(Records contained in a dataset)

++++++

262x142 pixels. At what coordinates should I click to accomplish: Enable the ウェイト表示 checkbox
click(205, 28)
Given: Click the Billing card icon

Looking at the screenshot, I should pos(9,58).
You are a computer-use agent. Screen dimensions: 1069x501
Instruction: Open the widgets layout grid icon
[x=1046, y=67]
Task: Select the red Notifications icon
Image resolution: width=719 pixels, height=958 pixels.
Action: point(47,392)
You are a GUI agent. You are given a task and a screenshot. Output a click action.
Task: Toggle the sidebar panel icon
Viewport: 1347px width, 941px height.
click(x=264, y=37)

++++++

- Description of the task -
Respond with the number of lines in the entries that include the string "agent", and nothing besides.

- Solution for this problem -
2